Check each line of the entries. Copy the ones that contain the string "will".

Stored data entries:
******************************

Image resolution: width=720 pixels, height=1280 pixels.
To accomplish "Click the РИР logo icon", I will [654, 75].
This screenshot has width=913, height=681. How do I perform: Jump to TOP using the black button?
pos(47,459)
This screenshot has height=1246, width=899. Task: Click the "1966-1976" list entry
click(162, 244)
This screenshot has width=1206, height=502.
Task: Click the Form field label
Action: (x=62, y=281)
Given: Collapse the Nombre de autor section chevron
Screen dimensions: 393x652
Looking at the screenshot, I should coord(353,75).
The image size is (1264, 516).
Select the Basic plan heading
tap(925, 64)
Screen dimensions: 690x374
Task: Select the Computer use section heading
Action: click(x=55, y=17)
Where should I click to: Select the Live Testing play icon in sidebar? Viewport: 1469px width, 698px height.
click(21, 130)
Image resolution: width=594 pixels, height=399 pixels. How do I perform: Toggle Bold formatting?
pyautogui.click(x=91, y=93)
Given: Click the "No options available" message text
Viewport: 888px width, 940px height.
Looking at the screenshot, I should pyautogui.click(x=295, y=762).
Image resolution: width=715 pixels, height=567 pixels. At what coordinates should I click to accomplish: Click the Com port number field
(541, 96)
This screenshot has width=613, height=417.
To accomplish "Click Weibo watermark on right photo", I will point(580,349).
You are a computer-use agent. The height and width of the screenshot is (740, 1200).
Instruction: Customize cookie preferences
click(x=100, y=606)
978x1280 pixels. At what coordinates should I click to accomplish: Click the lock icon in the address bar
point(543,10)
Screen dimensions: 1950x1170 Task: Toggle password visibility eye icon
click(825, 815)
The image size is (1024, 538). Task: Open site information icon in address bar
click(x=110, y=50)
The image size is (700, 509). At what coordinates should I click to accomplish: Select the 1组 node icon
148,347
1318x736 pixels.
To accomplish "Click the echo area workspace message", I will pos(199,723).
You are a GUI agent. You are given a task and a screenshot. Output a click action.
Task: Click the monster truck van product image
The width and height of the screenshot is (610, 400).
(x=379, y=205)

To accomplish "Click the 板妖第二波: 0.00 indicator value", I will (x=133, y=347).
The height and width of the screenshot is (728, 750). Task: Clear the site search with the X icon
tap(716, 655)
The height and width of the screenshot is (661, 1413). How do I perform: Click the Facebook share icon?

******************************

- REPLY
To accomplish "Click the РИР logo icon", I will [654, 75].
To accomplish "Click Weibo watermark on right photo", I will point(580,349).
To accomplish "Click the echo area workspace message", I will pos(199,723).
To accomplish "Click the 板妖第二波: 0.00 indicator value", I will (x=133, y=347).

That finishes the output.